David Cassady at Artnews reflects on the future of fairs in the realm of Frieze: "In some ways the Armory Show has everything that Frieze New York lacks. It's more community driven and frequently partners with legacy institutions in the city like the Kitchen and the final major tennis tournament of the year, the US Open, whereas Frieze New York, with around 60 galleries each awkwardly separated by a full floor at the Shed in Hudson Yards, has none of the New York grit that even the bluest-chip galleries in the city like to wear on their sleeve. Perhaps it's that sense of community that Frieze wanted to tap into. Some dealers hope that Frieze, which also operates fairs in London and Los Angeles, will be a boon for the Armory, allowing it to further dig into its New Yorkness and deepen relationships with the city's cultural institutions like the Kitchen and Creative Time."

Daniel Völzke criticises an episode of "Bares für Rares", in which a keeper sold a "Weltempfänger" by Isa Genzken far too cheaply for 16,000 euros to dealer Susanne Steiger. The author discovered the work for Monopol in a Sotheby's catalogue, but does not name the inconsistencies in provenance: "Apparently the 'Bares für Rares' guest sold to a collection, which in turn consigned to Sotheby's. Estimated price: up to 50,000 euros. The buyer gets the strange aftertaste free of charge." The "Bares für Rares" guest sold for cash to the dealer for everyone to see, although he was well aware of the actual value. The fact that all the other dealers dropped out early, although they too knew of the value, is reminiscent of unseemly practices of times gone by. The work is announced as "From an important private collection, North Rhine-Westphalia". This "important private collection" is then missing in the provenance: "Studio of the artist; Private collection, Berlin (received as a gift from the superior); Acquired from the superior by the present owner". The whole process does neither ZDF nor Sotheby's credit.

What happens when art is left to the free market can be seen in the sad urban fate of the Tacheles in Berlin, as Boris Pofalla points out in the WeLT of 10 September: "A cultural use in the old building had been prescribed by the city; funnily enough, this too is commercially oriented.
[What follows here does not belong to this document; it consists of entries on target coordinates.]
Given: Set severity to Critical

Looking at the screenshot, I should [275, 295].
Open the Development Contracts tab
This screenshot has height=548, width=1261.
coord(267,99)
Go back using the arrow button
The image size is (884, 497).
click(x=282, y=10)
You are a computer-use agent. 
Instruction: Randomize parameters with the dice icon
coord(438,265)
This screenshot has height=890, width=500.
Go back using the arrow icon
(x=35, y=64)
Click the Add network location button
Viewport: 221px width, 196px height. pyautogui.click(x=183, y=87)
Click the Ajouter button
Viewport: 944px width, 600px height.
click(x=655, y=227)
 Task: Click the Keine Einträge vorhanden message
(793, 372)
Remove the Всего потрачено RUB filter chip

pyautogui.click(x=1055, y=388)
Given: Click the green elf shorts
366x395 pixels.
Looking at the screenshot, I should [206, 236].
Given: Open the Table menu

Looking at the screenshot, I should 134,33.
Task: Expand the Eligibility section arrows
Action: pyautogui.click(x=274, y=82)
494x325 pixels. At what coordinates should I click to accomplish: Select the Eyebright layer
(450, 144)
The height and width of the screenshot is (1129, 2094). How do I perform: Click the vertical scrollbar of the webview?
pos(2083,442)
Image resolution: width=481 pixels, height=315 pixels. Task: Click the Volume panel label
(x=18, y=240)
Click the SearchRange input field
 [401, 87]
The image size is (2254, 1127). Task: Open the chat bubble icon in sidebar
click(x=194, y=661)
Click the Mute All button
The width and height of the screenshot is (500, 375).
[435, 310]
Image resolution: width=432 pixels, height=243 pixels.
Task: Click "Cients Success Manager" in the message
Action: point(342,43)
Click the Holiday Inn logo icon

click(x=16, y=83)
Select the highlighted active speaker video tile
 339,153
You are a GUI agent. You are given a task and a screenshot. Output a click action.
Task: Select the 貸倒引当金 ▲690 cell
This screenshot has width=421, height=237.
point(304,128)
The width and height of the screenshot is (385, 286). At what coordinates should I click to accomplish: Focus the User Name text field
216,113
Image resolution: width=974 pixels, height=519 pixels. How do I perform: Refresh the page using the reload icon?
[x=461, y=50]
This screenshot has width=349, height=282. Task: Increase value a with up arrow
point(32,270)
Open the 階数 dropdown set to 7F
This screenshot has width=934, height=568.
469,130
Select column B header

Fotografiska self-confidently calls itself a museum, but it has no collection and is not a non-profit organisation. It is an internationally expanding company from Sweden founded in Stockholm in 2010 and now owned by the entrepreneur Yoram Roth, son of a Berlin real estate magnate who died ten years ago [who incidentally owns two adjacent properties]. Today, Fotografiska exists in five cities. The business model already has nothing to do with the old Tacheles in that they work entirely according to the conditions of the free market." In the Tagesspiegel Matthias Doll also doesn't leave a good mark on the typical Berlin real estate story: "Two days later, a branch of the commercial Fotografiska museum opens in the luxury quarter, 'with gastronomy on every floor', [documentary filmmaker Klaus] Tuschen reports, 'they've been screwed'. This refers to the cultural senate, whose head at the time, André Schmitz, still pointed out when the Kunsthaus was evicted in 2012 that the cultural reuse was written into the land register." And then the politicians are surprised that the electorate refuses to allow them to use the Tempelhofer Feld.

The lawyer and collector Sasa Hanten-Schmidt serves up anecdotes from the art market in her book "Spiel mit mir" (Play with Me), which Susanne Schreiber read for the Handelsblatt: "The 222 entertaining pages are not intended to be a classic guide to entering the art market. But they do shed light from a personal perspective on the highs and lows of an opaque market in which much depends on relationships. Who gets which work by a sought-after artist, for example, is decided by the gallery owner, not the customer interested in buying."